The various circles in the countries of the North Atlantic alliance are
pursuing their aims in different ways. Some want to frighten the whole of
the rest of the world. Some are simply striving to prove that NATO is
needed.... Many interests are interwoven. Very many of them are false.
[Maslov] All wars end sooner or later. NATO has staked too much, and even
for considerations purely of prestige it cannot fail to emerge from the war
as the winner, albeit even a theoretical one. Must Russia help NATO to
"save face" for the sake of achieving the most important thing -- peace?
[Karaganov] Russia must not save NATO. Particularly as it is very dangerous
for us to get involved in trying to settle the conflict while the North
Atlantic alliance is making air strikes. Imagine the situation: We will
be negotiating with NATO, and they will be bombing. In that case we will
be indirect accomplices of aggressors. But we now have a position of
moral and political superiority. The ending of the aggression -- not for
24 hours or even for two or three days but for quite a long time -- must
be one of the chief conditions of our participation in the talks process.
[Maslov] It is obvious that Milosevic will seek an agreement not with
Russia, however important Viktor Chernomyrdin may consider his mission, but with
the West. Because it is the West that he has been fighting. But it is
also obvious that he will want at the same time to have the "Russian
card" in his pocket. Is there not a danger here that Russia may become
the object of manipulation on the part of the leader to whom it has given
support?
[Karaganov] This probability always exists. It simply has to be taken
constantly into account. Not counting the fact that Milosevic, in trying to
manipulate Russia, will be doing something wrong from the viewpoint of
Yugoslavia's interests. It will be a question of how we pursue our line.
It will be, as it were, a normal bargaining situation.
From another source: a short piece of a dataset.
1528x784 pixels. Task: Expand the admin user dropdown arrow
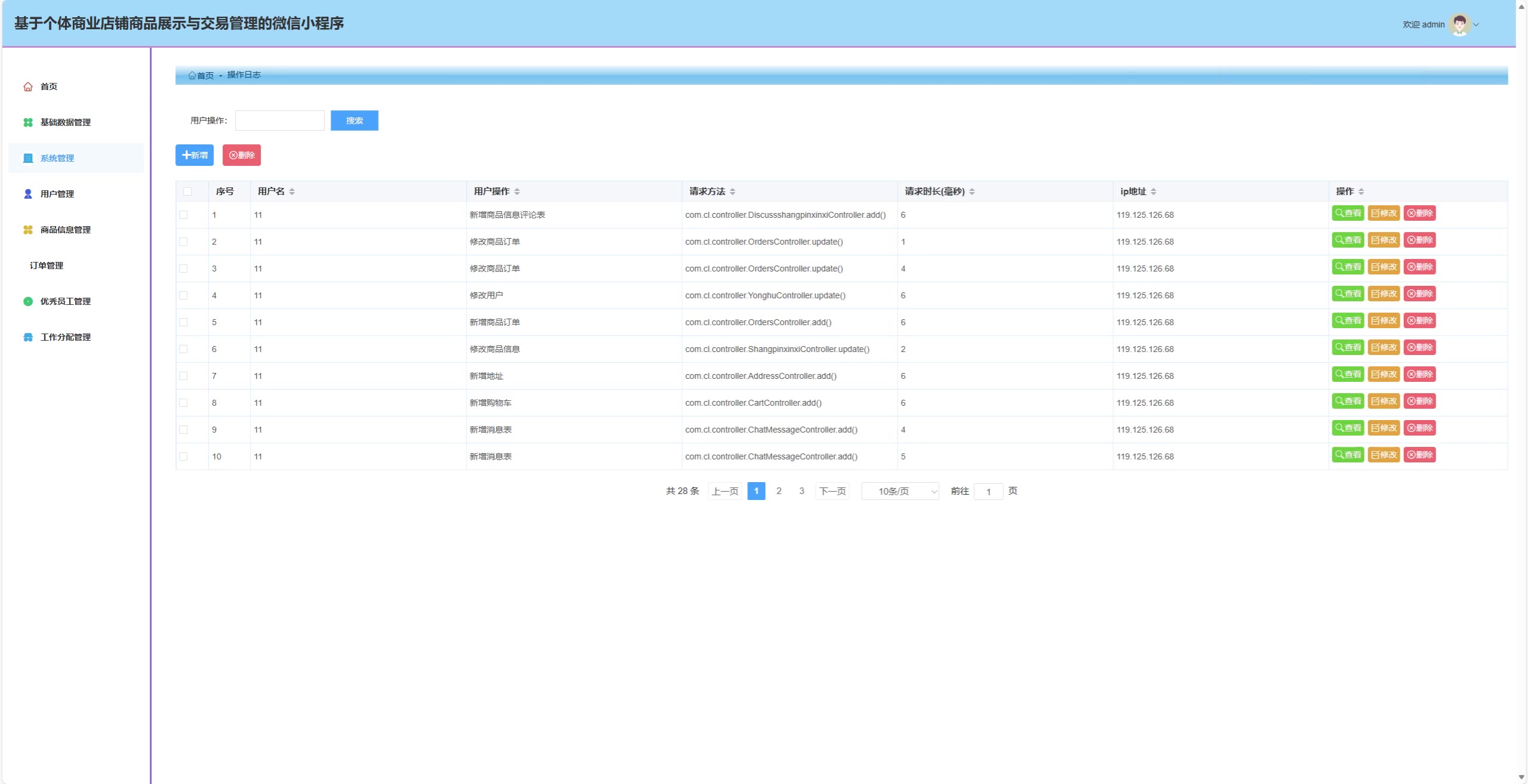point(1476,24)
The West will also
try to manipulate us. They are already trying to do so, when they propose
from all sides -- unofficially -- entering into the negotiating process
in order to use us as cover, as it were, for what they are doing and to
legitimate it. We must think with our heads.
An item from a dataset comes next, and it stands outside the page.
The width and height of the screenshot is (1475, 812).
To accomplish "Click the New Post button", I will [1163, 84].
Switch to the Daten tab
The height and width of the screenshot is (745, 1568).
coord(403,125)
[Maslov] The Council for Foreign and Defense Policy, which you head, has
advanced a proposal to terminate the Russia-NATO Founding Act. What can
we expect if NATO, having nonetheless accepted the Baltic countries into
its ranks, advances to lines approximately 100 km from St. Petersburg?
[Karaganov] Unfortunately, we can expect nothing good from NATO. We must
terminate the Founding Act. It has produced no real growth in our
influence over the North Atlantic bloc. What is more, it might have
engendered in the alliance a peace of mind and an illusion that they are
able to do everything. In addition, the aggression against Yugoslavia is
a direct violation of its provisions.
Naturally, we will have to maintain a dialogue with NATO. But it must be a
dialogue about limiting offensive elements in arsenals and in doctrine
and about the transparency of policy. We will have to think about holding
NATO in check and no way about developing relations of partnership. I
believe that a partnership with the North Atlantic alliance within the
next few years is, unfortunately, ruled out.